In the Supreme Court case, the shareholders of Company D filed a shareholder derivative lawsuit against the then-representative director E, director F and other outside directors of Company D for damages in the amount of the KFTC’s administrative fine imposed against Company D resulting from its practices of bid-rigging in the market.
The trial court held that only representative director E breached his duty to monitor Company D’s officers and employees.
However, the Seoul High Court expanded the scope of liability to recognize that the other directors (including director F), besides representative director E, also breached their duty to monitor and supervise.

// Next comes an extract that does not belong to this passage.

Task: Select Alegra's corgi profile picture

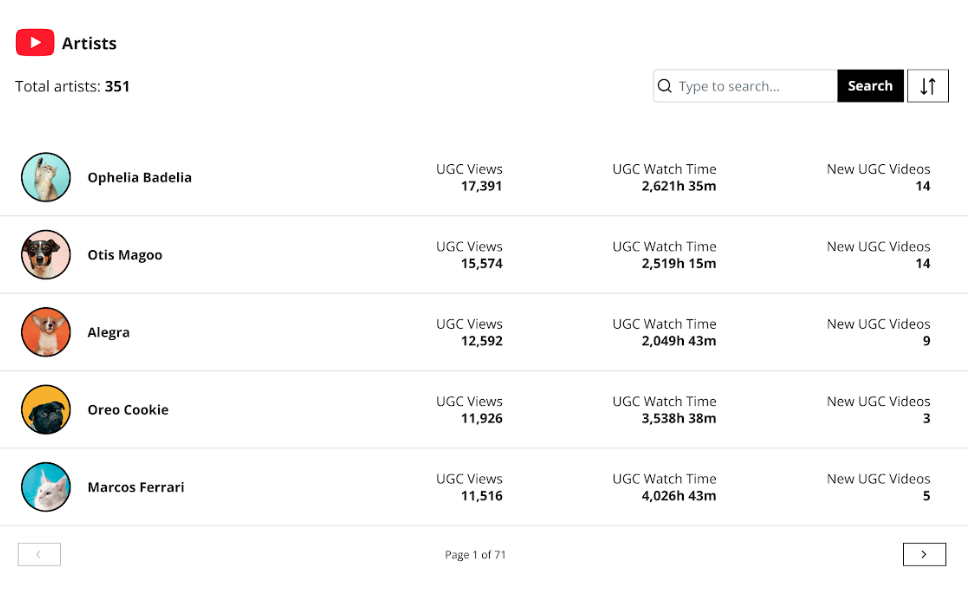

The Seoul High Court ruled that “even if the defendants were unaware of, could not have been aware of, or had no circumstance to suspect bid-rigging because they were not involved in or reported on the bidding for individual construction projects, the defendants (director F and others) breached their duty to monitor by failing to establish a reasonable information and reporting system and an internal control system that may have caught these illegal bid-rigging acts by the officers and employees and to ensure that such system works properly.”
In this regard, the above Supreme Court decision dismissed the appeal and affirmed the lower court’s decision. In addition, it set out the criteria for determining whether outside directors have breached their monitoring duty by explaining, “however, in the case of outside directors that are not in charge of the company’s business affairs, they may be recognized to have breached their duty to monitor if they (i) have failed to make any efforts to call for the establishment of an internal control system where the company does not have any such system in place, or (ii) even if the company has an internal control system, the outside directors have ignored or neglected circumstances to suspect that it is not being operated properly. The Supreme Court added, “in a case where a director is liable for damages to his/her company arising from his/her violation of laws, regulations or the company’s articles of incorporation by willful misconduct or negligence, or negligence in performing duties, the amount of damages may be limited in light of the guiding principle of the damage compensation system—i.e., equitable apportionment of damages. In doing so, the overall circumstances shall be taken into account, including the following: (i) the substance and nature of the business; (ii) the circumstances leading up to and specific aspects of the director’s breach of duties; (iii) the objective circumstances and degree of the director’s involvement in the occurrence and aggravation of the damage; (iv) the director’s usual level of contribution to the company; (v) whether the director benefited from the breach of duties; (vi) whether there exists any defect in the company’s organizational system; and (vii) whether a risk management system has been established. In this case, it is the prerogative of the trial court to find facts relating to the grounds for limiting the damages amount or determine the ratio of limitation, unless it is significantly unreasonable in light of the principle of equity to do so (see, e.g., Supreme Court Decision 2007Da34746, Oct. 11, 2007).” This decision reaffirmed the consistent view of the existing Supreme Court precedents and upheld the lower court’s decision that limited the director’s liability for damages in light of the overall circumstances.
The Supreme Court’s affirmation above made the prevailing view of the precedents even clearer: even directors (including outside directors), besides the representative director, can be held liable for breaching their duty to monitor through an internal control system, and the liability would remain the same even if they were unaware of, could not have been aware of, or had no circumstance to suspect bid-rigging.